Phillipsburg was the two-time defending sectional champion and is a storied program, but the Eagles were just on another level.

Under Antonucci, Middletown South had the Shore Conference’s No. 1 scoring defense at 7.4 points per game. Led by Dylan Rogers, the Shore Sports Network Defensive Player of the Year, the Eagles defense allowed more than 20 points just once during the season. Rogers finished with single-season program record 132 tackles, and McCarthy and Higgins teamed with him to form one of the state’s most fearsome groups of linebackers. Imsho tied for the Shore Conference lead in interceptions with seven and Coffey added six. Defensive linemen Will Gulick, a junior, and Jake Krellin, a sophomore, played standout roles as well.

Offensively, Cole Rogers ran for 1,570 yards and 24 touchdowns and senior quarterback Matt Mosquera threw for 1,509 yards and 19 touchdowns as the Eagles averaged 40.9 points per game, second best in the Shore Conference.

Antonucci kept his team focused the entire way, as there were no let ups against a schedule that included a Central Jersey Group V champion South Brunswick, Central Jersey Group IV finalist Brick Memorial and playoff teams Freehold Township, Manalapan and Freehold in the regular season.

“The one thing about this group is they were very loose, but when the whistle blew and the game started they gave you maximum effort,” Antonucci said. “They never got flustered. You go back to Jackson last year (in the Central Jersey Group IV final) down 21-3 and we fought and clawed back. The South Brunswick game was the same thing, but we never felt like we were out of the game.”

“The one thing about these guys is that when they had you down you weren’t getting back up.”

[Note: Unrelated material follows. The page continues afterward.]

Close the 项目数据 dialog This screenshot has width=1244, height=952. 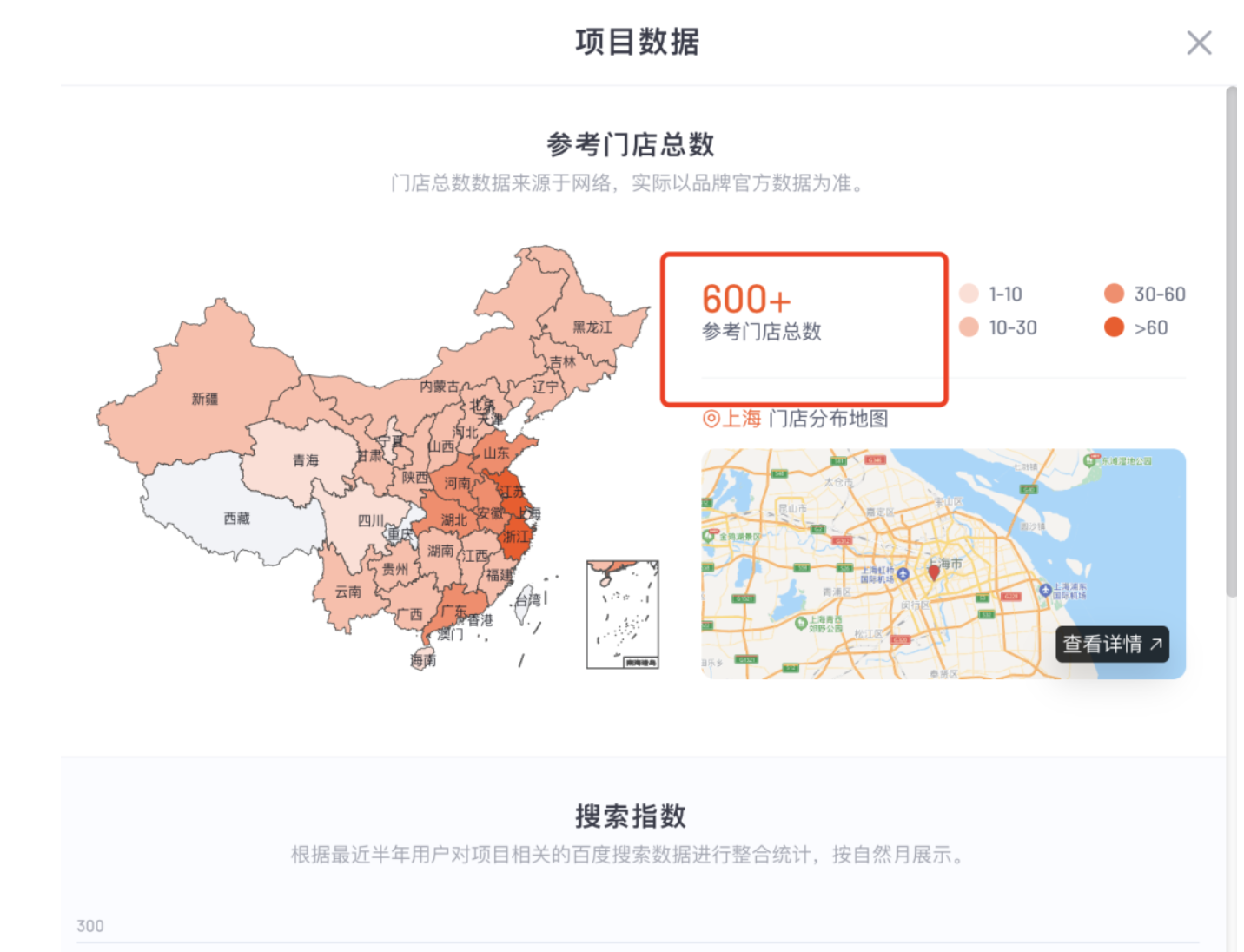1199,43
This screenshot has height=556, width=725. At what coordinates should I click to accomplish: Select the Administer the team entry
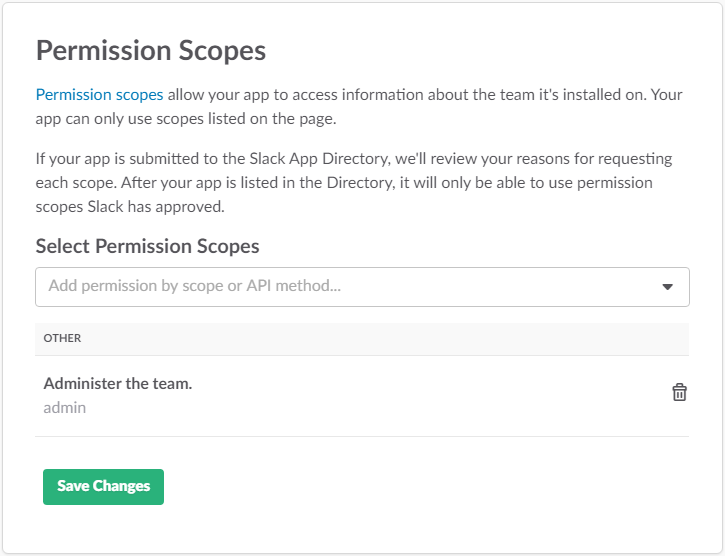pos(118,383)
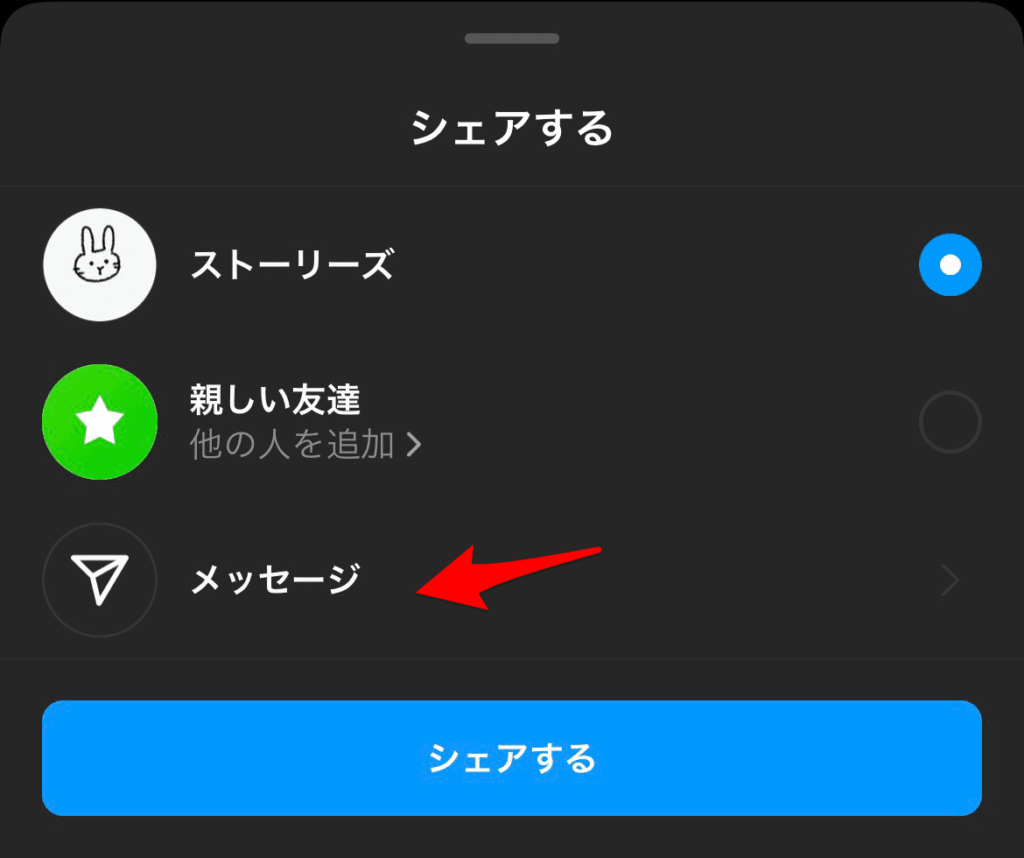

With the win, Antonucci tied retired Hall of Famers Mike Ciccotelli of Keyport and Warren Wolf of Brick with the second-most state titles of any coach in Shore Conference history with the sixth of his brilliant career. Antonucci, who played for Ciccotelli on the Red Raiders in the late 1980s, is now only behind late Hall of Famer Vic Kubu, who had 11 titles between stints at Middletown North and Manasquan.